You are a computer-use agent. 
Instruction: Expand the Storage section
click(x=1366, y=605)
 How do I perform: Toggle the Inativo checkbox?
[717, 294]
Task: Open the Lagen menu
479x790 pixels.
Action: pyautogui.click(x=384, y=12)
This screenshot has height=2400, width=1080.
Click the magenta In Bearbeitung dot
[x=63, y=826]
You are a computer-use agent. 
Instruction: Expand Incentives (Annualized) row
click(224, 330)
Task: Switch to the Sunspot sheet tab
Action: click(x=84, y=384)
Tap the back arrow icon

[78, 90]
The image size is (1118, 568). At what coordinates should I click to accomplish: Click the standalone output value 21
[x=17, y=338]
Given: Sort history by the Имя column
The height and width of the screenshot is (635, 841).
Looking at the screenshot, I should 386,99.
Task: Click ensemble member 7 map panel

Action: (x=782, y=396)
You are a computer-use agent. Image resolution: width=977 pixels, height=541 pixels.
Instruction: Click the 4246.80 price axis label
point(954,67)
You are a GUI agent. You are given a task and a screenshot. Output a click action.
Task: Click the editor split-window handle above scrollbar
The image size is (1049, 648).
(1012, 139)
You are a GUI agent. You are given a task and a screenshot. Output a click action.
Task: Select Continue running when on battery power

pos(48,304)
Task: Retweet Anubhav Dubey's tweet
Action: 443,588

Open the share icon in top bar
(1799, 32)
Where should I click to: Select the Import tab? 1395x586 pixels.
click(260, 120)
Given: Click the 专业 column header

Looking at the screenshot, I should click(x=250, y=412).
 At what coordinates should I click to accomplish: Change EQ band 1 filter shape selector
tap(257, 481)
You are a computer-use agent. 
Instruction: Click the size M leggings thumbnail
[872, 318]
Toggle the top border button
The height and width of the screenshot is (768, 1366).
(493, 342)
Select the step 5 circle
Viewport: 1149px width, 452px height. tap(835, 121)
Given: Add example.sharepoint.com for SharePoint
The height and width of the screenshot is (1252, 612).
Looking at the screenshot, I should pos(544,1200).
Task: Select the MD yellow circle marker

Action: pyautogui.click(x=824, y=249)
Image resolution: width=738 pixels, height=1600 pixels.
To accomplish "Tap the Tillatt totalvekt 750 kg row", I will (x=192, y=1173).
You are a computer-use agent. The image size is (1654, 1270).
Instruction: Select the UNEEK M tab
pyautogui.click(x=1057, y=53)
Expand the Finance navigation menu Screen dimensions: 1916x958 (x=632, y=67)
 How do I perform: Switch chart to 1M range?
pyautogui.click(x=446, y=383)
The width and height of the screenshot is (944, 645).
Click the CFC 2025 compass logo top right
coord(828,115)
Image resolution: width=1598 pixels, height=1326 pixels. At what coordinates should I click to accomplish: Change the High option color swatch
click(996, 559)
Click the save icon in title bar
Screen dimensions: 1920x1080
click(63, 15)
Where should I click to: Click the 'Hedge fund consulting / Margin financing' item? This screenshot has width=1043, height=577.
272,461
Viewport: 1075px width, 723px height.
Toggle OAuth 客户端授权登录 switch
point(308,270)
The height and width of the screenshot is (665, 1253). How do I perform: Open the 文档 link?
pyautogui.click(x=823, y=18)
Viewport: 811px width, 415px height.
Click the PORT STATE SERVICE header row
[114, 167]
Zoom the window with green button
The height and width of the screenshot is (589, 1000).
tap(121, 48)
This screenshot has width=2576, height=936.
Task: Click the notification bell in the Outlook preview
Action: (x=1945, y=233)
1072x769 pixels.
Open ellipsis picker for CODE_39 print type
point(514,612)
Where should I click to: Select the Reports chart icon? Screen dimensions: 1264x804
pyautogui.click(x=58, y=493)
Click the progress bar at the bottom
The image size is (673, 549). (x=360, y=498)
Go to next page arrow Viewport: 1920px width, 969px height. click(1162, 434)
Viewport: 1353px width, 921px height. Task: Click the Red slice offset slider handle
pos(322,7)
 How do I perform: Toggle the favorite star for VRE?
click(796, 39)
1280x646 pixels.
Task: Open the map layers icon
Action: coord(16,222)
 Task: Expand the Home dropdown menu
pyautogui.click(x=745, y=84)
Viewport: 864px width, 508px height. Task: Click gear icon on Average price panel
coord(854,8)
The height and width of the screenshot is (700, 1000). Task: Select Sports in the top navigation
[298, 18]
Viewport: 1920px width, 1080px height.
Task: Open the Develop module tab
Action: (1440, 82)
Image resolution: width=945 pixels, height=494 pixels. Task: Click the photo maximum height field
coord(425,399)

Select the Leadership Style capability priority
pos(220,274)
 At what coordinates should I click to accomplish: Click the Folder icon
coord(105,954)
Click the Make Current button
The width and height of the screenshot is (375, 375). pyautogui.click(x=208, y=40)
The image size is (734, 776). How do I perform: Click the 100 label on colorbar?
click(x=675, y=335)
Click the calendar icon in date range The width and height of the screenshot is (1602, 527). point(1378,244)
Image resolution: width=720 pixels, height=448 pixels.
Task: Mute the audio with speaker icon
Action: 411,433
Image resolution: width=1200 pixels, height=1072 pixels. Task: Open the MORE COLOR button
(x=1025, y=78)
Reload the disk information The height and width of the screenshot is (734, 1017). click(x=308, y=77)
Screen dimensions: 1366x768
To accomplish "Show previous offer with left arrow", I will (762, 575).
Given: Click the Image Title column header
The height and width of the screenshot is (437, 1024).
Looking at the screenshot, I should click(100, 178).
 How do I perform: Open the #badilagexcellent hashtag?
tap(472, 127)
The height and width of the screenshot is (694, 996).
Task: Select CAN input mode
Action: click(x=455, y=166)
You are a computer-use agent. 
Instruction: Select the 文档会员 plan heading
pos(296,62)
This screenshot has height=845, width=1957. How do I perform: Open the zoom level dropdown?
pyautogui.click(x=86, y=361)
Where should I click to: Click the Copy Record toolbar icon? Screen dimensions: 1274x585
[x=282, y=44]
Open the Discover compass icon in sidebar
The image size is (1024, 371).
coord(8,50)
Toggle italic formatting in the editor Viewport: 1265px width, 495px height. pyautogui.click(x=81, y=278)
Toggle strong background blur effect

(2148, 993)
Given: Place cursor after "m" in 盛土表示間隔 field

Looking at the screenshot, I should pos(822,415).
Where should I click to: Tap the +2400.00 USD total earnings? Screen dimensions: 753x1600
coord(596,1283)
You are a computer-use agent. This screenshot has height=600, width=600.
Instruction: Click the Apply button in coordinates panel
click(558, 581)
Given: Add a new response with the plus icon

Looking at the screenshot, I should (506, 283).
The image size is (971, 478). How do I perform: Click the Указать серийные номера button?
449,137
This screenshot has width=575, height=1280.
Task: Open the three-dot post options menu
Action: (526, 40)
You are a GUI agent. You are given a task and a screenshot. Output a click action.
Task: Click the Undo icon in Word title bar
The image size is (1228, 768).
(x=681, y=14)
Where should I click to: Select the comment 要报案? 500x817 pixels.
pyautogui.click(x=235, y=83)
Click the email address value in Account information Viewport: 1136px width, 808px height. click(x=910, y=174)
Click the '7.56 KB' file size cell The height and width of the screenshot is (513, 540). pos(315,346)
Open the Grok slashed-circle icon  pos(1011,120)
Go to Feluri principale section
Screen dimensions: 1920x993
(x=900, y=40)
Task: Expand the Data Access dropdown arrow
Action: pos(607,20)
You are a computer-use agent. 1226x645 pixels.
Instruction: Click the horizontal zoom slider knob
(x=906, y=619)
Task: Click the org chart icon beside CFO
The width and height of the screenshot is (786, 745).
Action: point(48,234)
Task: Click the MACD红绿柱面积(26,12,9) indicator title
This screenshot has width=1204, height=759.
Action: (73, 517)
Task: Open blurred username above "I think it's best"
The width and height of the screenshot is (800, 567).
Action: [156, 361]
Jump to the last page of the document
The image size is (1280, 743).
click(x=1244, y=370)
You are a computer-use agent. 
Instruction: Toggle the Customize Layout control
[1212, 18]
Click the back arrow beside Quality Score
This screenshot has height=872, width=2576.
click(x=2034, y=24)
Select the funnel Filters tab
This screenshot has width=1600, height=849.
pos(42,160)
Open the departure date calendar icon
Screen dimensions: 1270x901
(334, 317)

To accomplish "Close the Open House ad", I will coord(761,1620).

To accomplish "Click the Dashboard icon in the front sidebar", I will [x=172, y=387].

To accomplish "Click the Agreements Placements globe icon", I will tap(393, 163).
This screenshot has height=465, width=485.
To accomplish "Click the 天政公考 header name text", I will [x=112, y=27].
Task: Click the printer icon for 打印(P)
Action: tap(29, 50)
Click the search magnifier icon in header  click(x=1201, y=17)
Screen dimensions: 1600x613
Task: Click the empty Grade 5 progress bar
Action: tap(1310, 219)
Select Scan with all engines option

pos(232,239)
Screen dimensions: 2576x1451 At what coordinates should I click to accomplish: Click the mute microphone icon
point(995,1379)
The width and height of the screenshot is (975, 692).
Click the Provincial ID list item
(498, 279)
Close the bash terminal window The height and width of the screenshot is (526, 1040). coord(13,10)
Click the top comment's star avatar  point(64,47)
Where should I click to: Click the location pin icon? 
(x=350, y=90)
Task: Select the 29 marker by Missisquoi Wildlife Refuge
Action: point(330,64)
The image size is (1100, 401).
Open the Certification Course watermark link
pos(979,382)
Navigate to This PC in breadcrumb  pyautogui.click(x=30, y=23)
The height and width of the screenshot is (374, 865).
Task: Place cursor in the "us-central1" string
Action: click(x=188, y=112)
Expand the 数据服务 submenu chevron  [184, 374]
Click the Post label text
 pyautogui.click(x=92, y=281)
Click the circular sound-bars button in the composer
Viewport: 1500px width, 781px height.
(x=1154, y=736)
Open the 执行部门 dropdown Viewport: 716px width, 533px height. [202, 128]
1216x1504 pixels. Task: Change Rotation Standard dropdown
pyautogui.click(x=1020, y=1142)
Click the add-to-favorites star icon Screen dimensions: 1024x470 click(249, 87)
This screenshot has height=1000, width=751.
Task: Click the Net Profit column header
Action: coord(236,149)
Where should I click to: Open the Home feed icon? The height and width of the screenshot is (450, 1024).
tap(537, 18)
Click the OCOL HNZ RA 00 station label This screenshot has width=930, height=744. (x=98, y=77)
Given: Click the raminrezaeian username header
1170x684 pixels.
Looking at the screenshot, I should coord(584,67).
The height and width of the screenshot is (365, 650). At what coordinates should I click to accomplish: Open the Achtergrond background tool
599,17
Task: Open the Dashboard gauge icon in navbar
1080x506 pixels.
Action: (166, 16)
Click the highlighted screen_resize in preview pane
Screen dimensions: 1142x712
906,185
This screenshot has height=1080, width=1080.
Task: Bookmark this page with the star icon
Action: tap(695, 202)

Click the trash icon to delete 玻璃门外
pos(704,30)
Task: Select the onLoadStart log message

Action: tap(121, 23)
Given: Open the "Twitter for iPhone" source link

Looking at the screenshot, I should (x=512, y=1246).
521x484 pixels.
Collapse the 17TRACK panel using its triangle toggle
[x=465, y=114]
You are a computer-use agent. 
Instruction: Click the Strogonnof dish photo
_ _ _ _ _ _ _
Determine how many lines of this listing contain "username", and give only the number.

2